• **Data entries**
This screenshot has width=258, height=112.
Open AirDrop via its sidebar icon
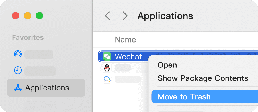pyautogui.click(x=18, y=55)
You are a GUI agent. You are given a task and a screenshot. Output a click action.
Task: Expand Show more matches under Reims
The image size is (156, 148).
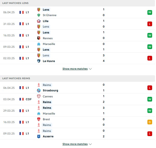coord(75,144)
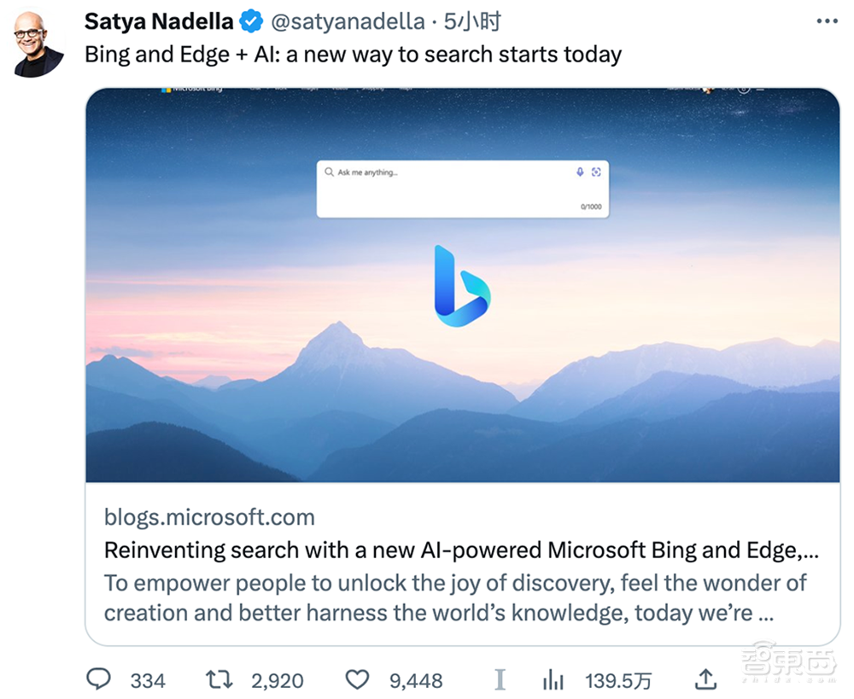Click the reply speech-bubble icon below the tweet

[x=99, y=680]
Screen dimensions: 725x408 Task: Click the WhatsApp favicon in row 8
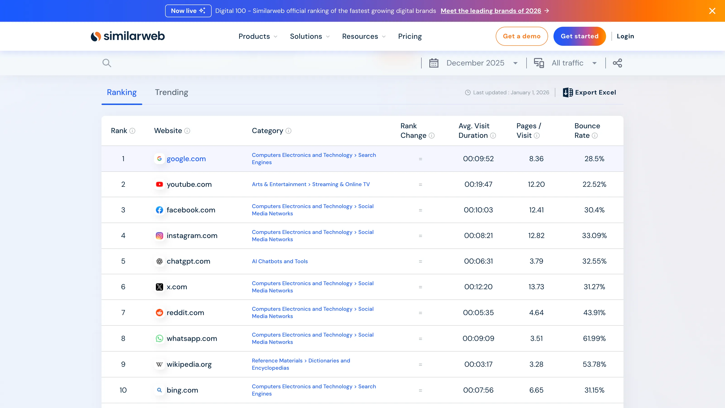coord(159,338)
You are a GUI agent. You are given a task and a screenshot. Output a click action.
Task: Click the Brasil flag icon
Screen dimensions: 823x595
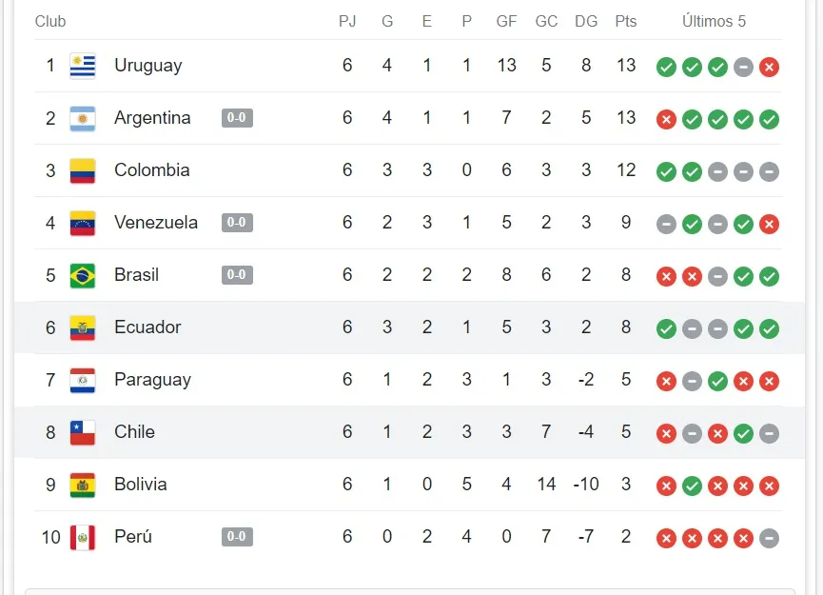[x=86, y=275]
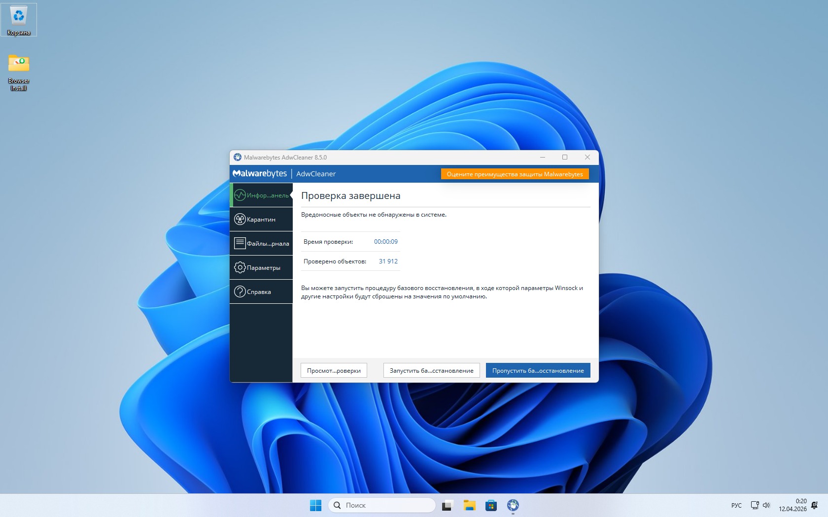
Task: Open File Explorer from the taskbar
Action: (x=469, y=505)
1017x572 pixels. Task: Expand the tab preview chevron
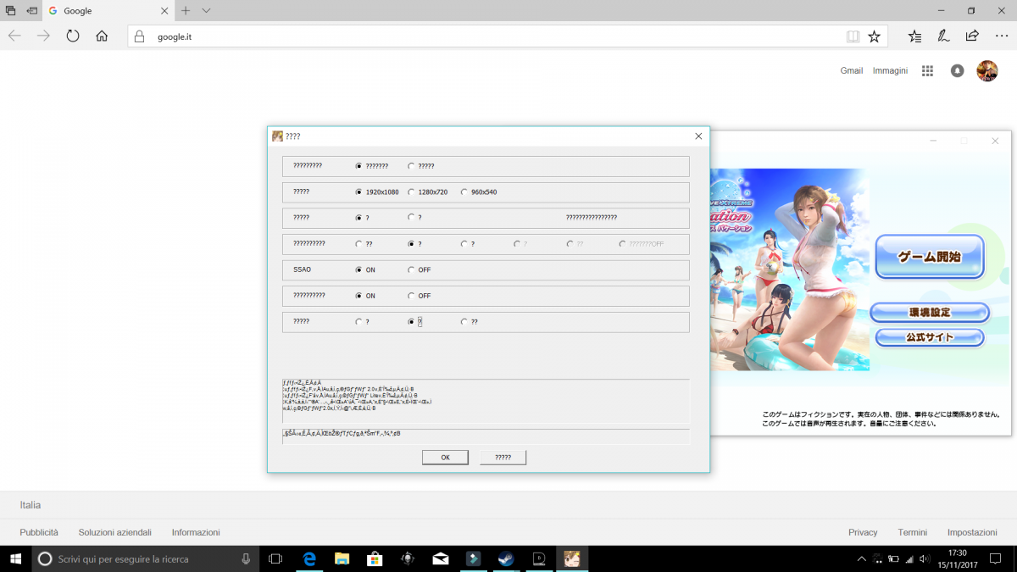[206, 11]
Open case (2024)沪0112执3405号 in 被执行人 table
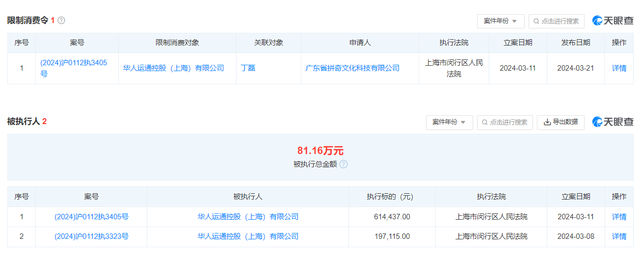This screenshot has height=258, width=639. tap(91, 217)
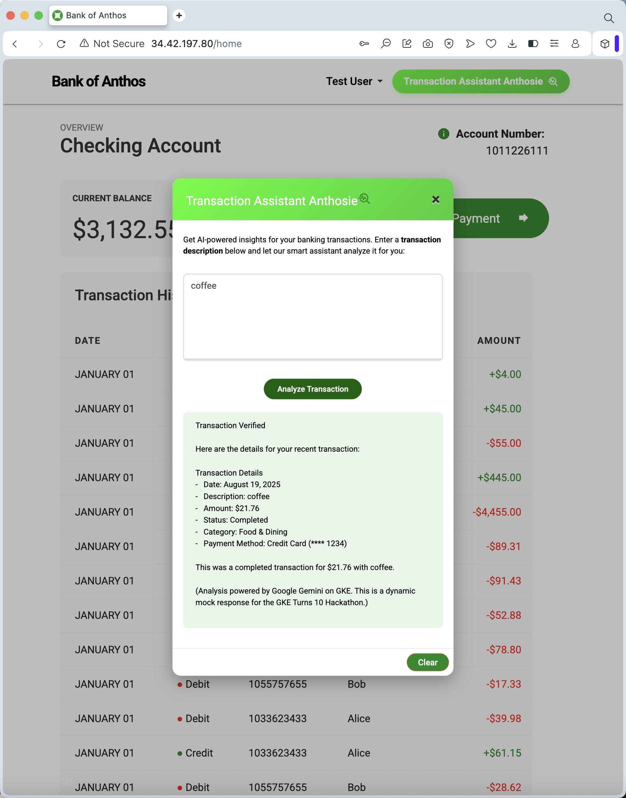The width and height of the screenshot is (626, 798).
Task: Toggle the battery saver icon
Action: [x=533, y=44]
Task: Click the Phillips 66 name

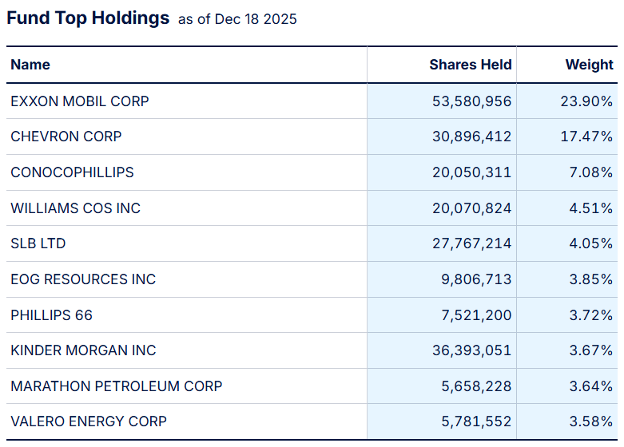Action: [51, 315]
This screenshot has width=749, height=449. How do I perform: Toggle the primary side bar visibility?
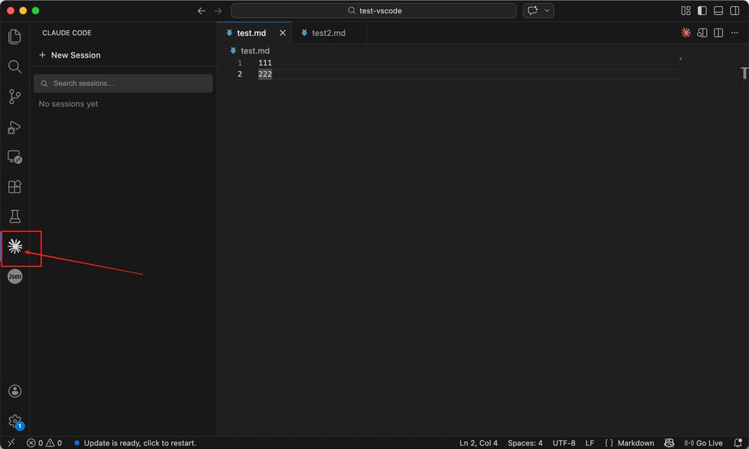pyautogui.click(x=702, y=10)
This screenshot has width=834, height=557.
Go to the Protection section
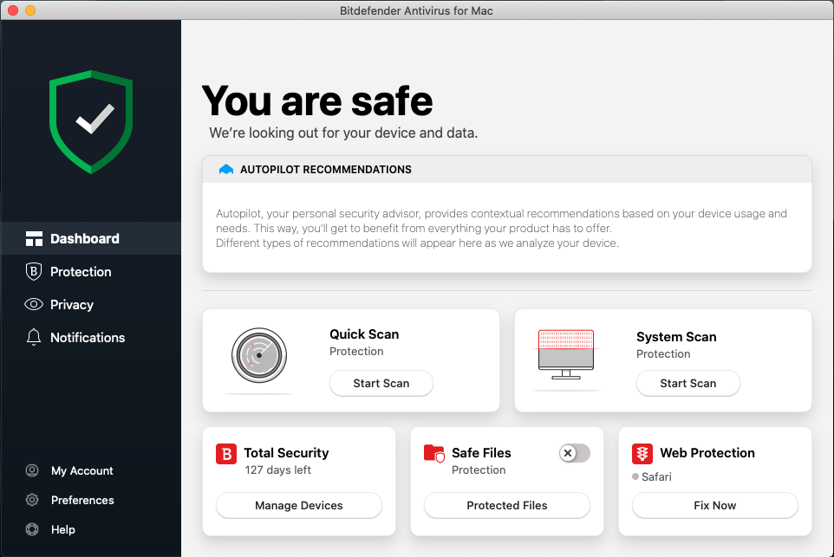[81, 271]
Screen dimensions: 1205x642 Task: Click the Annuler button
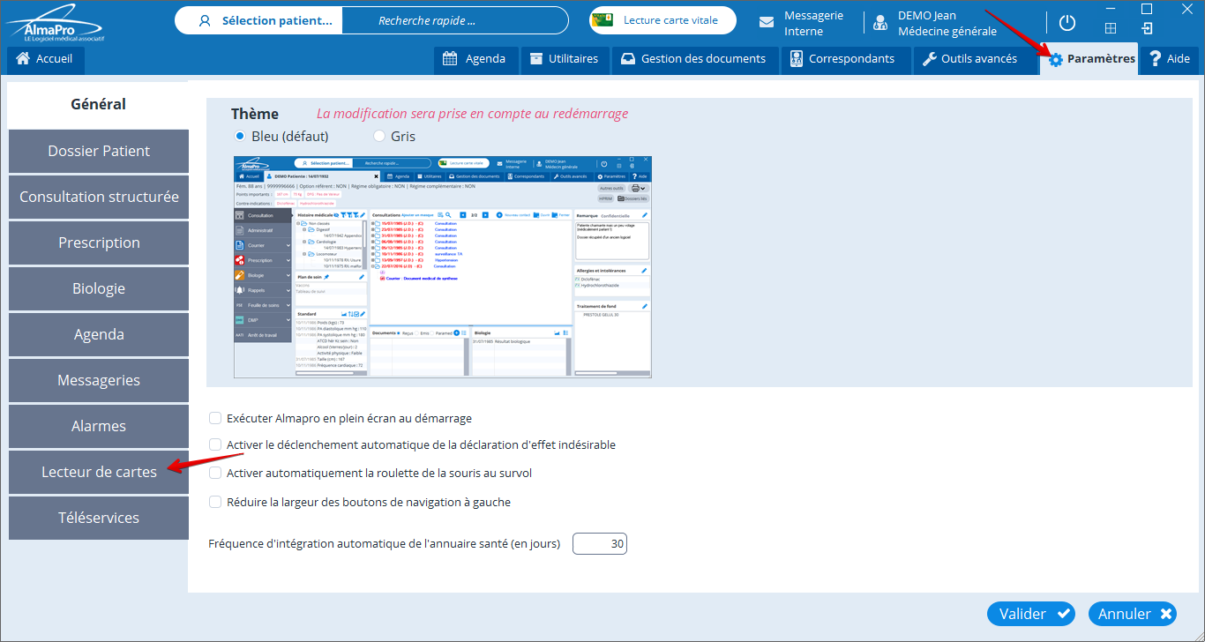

• **Required task**
Write out every line of the data entries above exactly as it appears, leaving out the pictures.

• **Correct response**
This screenshot has width=258, height=112.
Open AirDrop via its sidebar icon
pyautogui.click(x=18, y=55)
You are a GUI agent. You are given a task and a screenshot. Output a click action.
Task: Expand Show more matches under Reims
The image size is (156, 148).
coord(75,144)
Click the reply speech-bubble icon below the tweet

[x=99, y=680]
Screen dimensions: 725x408 Task: Click the WhatsApp favicon in row 8
coord(159,338)
You are a GUI agent. You are given a task and a screenshot. Output a click action.
Task: Click the Brasil flag icon
Screen dimensions: 823x595
[x=86, y=275]
Task: Open File Explorer from the taskbar
Action: (x=469, y=505)
1017x572 pixels. Task: Expand the tab preview chevron
[206, 11]
Open case (2024)沪0112执3405号 in 被执行人 table
This screenshot has height=258, width=639. tap(91, 217)
The width and height of the screenshot is (626, 798).
Task: Toggle the battery saver icon
Action: [x=533, y=44]
Task: Click the Phillips 66 name

Action: [51, 315]
This screenshot has width=749, height=449. How do I perform: Toggle the primary side bar visibility?
pyautogui.click(x=702, y=10)
This screenshot has width=834, height=557.
Go to the Protection section
[81, 271]
Screen dimensions: 1205x642 Task: Click the Annuler button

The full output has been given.